[Start of section]

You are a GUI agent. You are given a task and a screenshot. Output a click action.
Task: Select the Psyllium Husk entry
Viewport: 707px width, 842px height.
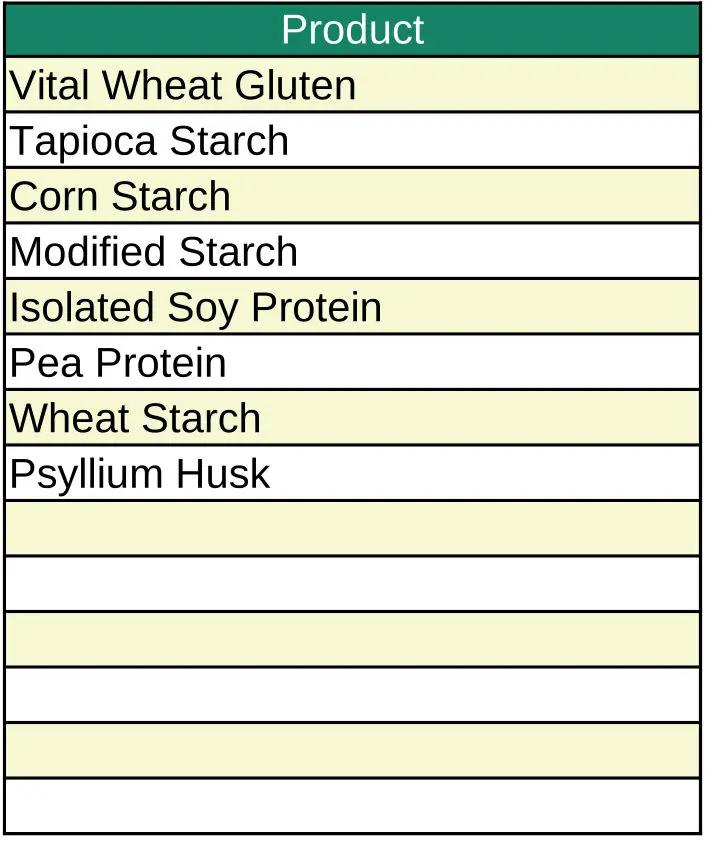pos(352,474)
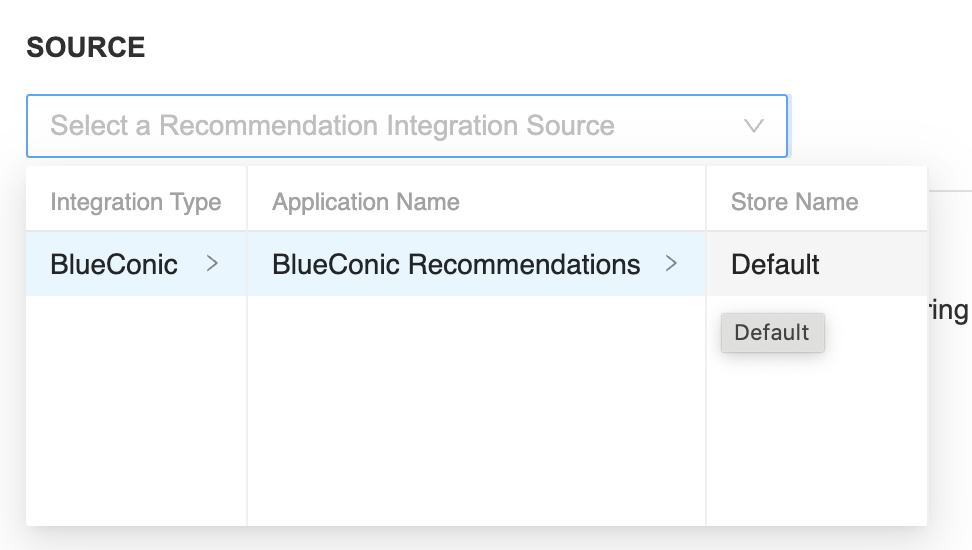Click the Integration Type column header

tap(135, 202)
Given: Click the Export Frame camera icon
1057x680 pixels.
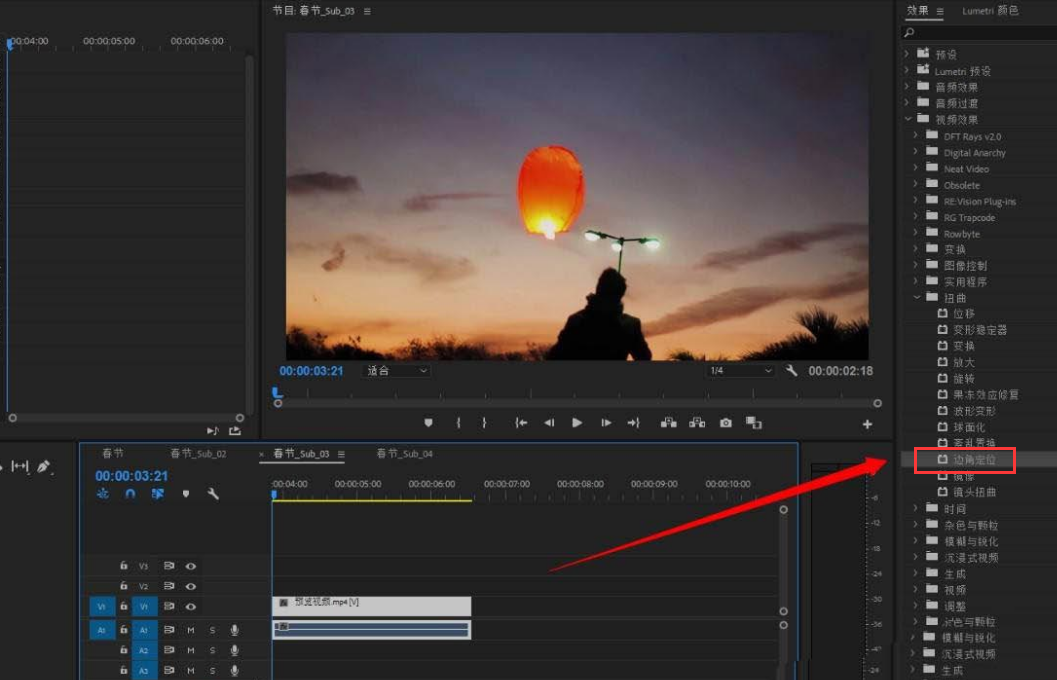Looking at the screenshot, I should pyautogui.click(x=725, y=423).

[End of section]

## Action item
Transcribe exactly the lines that go from the one holding "Viewport: 707px width, 842px height." through the last line of the entries, both included, and nothing besides them. Do not include any pictures.

## Written response
Viewport: 707px width, 842px height.
pos(352,474)
Click the Integration Type column header

tap(135, 202)
Given: Click the Export Frame camera icon
1057x680 pixels.
Looking at the screenshot, I should pyautogui.click(x=725, y=423).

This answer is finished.